Embeddings creation with multiple GPUs

from datolaser import Laser

def main():
    english_sentences = ["A cat","This is a sentence", "this is another sentences."]
    french_sentences = ["C'est une phrase", "Un chat","c'est une autre phrase."]
    laser = Laser()
    gpu_ids = [0,1,2,3]
    laser.activateMultiGpuEncoder(gpu_ids)
    english_embeddings = laser.embed_sentences(sentences=sentences)
    aligned_sentences = laser.align_sentences(english_sentences, french_sentences)
    laser.deactivateMultiGpuEncoder()

if __name__ == '__main__':
    main()

Laser 3

from datolaser import Laser
sentence = ["Is abairt é seo."]
laser = Laser(lang="gle_Latn")
embeddings = laser.embed_sentences(sentences=sentence)

Issues

  • Because of an issue with faiss this package cannot go above pyhton 3.10.

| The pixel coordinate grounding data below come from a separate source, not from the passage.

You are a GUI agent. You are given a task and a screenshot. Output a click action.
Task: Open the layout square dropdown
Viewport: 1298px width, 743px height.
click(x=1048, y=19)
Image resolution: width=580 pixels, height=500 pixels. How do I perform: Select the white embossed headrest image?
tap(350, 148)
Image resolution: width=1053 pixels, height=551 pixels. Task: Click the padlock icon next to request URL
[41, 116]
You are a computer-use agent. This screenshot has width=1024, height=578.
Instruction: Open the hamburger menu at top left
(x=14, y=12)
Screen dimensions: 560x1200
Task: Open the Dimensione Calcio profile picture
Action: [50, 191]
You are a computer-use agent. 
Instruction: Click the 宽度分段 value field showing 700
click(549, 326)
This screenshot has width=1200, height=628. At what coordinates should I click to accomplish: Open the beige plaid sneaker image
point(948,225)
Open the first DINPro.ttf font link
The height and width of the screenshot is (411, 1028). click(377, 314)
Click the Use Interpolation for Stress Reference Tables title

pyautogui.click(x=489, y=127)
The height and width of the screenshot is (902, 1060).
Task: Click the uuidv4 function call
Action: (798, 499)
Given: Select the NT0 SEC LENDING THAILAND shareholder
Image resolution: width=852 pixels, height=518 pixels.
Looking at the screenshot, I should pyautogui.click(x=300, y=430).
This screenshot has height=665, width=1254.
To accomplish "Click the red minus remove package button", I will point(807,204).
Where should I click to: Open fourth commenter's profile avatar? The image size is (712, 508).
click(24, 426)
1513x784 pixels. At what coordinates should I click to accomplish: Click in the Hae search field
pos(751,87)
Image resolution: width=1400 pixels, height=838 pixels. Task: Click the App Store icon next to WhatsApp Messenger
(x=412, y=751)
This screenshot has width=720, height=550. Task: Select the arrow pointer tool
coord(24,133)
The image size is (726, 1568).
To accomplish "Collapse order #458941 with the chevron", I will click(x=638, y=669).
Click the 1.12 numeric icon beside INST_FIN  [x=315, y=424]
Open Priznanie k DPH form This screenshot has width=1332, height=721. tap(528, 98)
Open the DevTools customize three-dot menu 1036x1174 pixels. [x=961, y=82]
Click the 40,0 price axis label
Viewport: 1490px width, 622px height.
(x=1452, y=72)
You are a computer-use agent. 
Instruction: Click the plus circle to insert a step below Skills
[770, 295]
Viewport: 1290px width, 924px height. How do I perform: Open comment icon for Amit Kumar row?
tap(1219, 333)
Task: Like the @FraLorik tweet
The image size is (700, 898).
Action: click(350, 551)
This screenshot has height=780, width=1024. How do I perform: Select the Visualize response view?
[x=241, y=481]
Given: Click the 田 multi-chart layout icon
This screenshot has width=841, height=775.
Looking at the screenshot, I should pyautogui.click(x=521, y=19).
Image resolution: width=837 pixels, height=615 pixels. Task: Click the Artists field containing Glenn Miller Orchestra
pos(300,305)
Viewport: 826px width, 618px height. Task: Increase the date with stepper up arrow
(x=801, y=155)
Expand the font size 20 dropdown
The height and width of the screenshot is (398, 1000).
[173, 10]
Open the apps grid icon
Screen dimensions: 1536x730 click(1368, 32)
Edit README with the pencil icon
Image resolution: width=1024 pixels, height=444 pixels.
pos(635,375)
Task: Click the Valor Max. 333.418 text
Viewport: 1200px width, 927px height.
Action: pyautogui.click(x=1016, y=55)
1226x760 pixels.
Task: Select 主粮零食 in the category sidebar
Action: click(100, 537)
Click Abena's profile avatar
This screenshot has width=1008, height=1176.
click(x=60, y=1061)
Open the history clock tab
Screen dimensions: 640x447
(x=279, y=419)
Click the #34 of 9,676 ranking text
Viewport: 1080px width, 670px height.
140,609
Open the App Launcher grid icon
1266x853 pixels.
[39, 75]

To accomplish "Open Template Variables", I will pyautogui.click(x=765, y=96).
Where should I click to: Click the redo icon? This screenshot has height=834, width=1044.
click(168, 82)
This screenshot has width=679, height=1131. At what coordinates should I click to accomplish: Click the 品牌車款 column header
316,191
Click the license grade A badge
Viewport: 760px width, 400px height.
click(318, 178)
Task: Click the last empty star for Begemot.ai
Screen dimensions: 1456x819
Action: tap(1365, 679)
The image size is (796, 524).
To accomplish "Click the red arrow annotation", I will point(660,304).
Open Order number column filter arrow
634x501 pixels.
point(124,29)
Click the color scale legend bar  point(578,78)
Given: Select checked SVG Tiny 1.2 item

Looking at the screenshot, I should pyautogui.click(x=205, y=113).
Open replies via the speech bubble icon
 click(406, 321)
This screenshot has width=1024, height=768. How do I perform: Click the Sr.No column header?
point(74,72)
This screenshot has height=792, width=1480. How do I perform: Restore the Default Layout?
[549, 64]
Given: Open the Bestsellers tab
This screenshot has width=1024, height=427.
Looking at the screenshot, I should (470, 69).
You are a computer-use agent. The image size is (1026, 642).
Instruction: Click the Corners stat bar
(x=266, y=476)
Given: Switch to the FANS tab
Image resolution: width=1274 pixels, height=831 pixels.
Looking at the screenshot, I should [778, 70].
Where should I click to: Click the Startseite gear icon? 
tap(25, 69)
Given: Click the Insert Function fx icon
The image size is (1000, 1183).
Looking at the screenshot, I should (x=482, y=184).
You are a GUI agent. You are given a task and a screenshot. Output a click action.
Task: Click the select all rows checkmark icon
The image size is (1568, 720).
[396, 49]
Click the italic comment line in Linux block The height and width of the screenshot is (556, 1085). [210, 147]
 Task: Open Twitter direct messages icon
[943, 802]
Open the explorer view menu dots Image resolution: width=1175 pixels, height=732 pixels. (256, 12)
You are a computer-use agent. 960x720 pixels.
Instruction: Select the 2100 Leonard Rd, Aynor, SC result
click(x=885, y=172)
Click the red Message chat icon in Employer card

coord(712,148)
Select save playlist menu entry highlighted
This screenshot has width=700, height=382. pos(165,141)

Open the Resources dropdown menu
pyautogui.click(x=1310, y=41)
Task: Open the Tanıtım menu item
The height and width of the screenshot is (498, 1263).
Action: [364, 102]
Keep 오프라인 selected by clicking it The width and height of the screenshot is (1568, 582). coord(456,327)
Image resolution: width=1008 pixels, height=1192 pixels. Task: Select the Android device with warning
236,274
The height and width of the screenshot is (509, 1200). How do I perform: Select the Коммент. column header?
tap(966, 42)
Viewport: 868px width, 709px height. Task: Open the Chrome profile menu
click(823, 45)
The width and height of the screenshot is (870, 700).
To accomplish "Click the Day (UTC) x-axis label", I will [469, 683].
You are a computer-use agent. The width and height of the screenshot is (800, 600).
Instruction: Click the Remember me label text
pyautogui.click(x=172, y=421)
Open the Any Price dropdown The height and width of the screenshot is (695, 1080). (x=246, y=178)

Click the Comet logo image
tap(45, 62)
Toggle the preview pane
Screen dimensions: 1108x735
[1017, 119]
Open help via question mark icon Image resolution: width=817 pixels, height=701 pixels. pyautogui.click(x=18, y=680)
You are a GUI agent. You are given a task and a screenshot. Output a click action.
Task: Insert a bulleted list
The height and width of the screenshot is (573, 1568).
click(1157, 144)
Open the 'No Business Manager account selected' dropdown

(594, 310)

  • If you encounter the following error:

RuntimeError: 
        An attempt has been made to start a new process before the
        current process has finished its bootstrapping phase.

        This probably means that you are not using fork to start your
        child processes and you have forgotten to use the proper idiom
        in the main module:

            if __name__ == '__main__':
                freeze_support()
                ...

        The "freeze_support()" line can be omitted if the program
        is not going to be frozen to produce an executable.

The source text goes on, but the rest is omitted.